Sepanjang 2022 saja Kementerian Kelautan dan Perikanan telah menangani 25 kasus mamalia laut terdampar di wilayah timur Indonesia. Sebagian besar yakni 13 kejadian adalah jenis paus yang terdampar, selebihnya dugong, dan lumba-lumba. Banyaknya kejadian paus yang terdampar disebabkan wilayah perairan Indonesia, terutama perairan di wilayah timur merupakan jalur migrasi berbagai jenis paus termasuk paus biru.
Paus biru yang terdampar di Garut pada 1916 bukan peristiwa yang pertama di zaman Hindia Belanda. Harian Sumatra-courant: nieuws- en advertentieblad tanggal 5 Desember 1878 melaporkan temuan paus terdampar di pantai di dekat Dessa Trissik deka Brosot, Djocjacarta.
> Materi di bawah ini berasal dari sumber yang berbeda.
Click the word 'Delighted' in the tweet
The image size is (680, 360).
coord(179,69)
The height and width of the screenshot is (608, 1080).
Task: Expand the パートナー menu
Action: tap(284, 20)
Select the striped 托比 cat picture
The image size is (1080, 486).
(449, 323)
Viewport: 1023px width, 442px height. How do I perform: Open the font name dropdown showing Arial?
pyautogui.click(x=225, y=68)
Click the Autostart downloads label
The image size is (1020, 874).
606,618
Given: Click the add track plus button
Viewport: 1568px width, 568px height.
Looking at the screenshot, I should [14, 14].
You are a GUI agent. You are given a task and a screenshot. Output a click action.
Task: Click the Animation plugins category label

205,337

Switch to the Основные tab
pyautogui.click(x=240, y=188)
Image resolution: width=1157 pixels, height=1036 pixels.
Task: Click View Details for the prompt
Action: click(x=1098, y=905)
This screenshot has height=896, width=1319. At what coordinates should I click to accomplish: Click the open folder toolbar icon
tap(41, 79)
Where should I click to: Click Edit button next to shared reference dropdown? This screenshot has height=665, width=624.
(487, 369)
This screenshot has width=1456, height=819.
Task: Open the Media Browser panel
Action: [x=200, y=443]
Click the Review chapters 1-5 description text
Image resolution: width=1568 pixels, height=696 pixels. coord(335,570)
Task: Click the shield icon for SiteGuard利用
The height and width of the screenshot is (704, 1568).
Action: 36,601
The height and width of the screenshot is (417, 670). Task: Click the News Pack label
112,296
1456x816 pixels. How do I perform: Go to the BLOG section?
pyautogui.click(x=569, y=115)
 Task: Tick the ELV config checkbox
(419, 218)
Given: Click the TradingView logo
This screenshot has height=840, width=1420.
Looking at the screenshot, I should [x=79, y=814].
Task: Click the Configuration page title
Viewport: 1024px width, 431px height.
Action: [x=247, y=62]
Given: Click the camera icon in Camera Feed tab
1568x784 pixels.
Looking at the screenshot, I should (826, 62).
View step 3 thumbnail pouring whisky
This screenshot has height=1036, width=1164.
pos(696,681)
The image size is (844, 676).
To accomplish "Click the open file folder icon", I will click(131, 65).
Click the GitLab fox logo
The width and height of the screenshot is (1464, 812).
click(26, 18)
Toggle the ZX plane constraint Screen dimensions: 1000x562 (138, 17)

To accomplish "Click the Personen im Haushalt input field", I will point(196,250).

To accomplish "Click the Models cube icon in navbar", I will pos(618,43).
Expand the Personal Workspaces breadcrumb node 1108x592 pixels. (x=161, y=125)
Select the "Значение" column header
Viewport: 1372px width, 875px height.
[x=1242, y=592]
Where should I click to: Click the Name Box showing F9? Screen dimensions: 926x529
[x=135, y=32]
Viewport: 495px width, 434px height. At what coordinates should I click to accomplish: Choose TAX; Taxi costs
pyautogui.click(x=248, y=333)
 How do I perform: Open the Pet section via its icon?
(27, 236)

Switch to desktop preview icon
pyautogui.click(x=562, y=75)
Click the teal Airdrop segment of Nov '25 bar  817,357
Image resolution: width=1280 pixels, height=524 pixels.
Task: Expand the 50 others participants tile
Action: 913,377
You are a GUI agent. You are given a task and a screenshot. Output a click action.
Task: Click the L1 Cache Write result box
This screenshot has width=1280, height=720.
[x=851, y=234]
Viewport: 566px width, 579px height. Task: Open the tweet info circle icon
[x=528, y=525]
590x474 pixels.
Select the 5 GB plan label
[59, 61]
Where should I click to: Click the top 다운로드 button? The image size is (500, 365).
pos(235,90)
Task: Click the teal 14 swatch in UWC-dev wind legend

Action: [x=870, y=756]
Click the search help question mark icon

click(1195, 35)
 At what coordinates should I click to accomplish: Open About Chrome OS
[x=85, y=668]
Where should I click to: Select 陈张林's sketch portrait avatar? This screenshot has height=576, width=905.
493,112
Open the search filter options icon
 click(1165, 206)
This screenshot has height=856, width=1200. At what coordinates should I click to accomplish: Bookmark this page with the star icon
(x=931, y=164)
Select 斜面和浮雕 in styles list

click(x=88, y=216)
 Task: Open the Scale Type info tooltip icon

“Seekor paus telah datang ke daratan. Namun, penduduk Jawa dengan tenang menggulingkan monster itu ke laut lagi. Orang-orang berpendapat bahwa sejak tindakan Kappeyne begitu banyak hal aneh telah terdampar di Hindia sehingga monster ini dapat disingkirkan tanpa merugikan Kompeni,” demikian yang dituliskan harian Harian Sumatra-courant: nieuws- en advertentieblad tanggal 5 Desember 1878
Koran Sumatra-bode tanggal 29 Desember 1916, saat memberitakan temuan paus terdampar di Garut juga menyebutkan peristiwa serupa juga kerap terjadi di pesisir barat Sumatera. “Paus mati juga terdampar beberapa kali di sini di Pantai Barat. Beberapa tahun lalu di Oelak Karang dan lain waktu di Pariaman,” tulis koran tersebut.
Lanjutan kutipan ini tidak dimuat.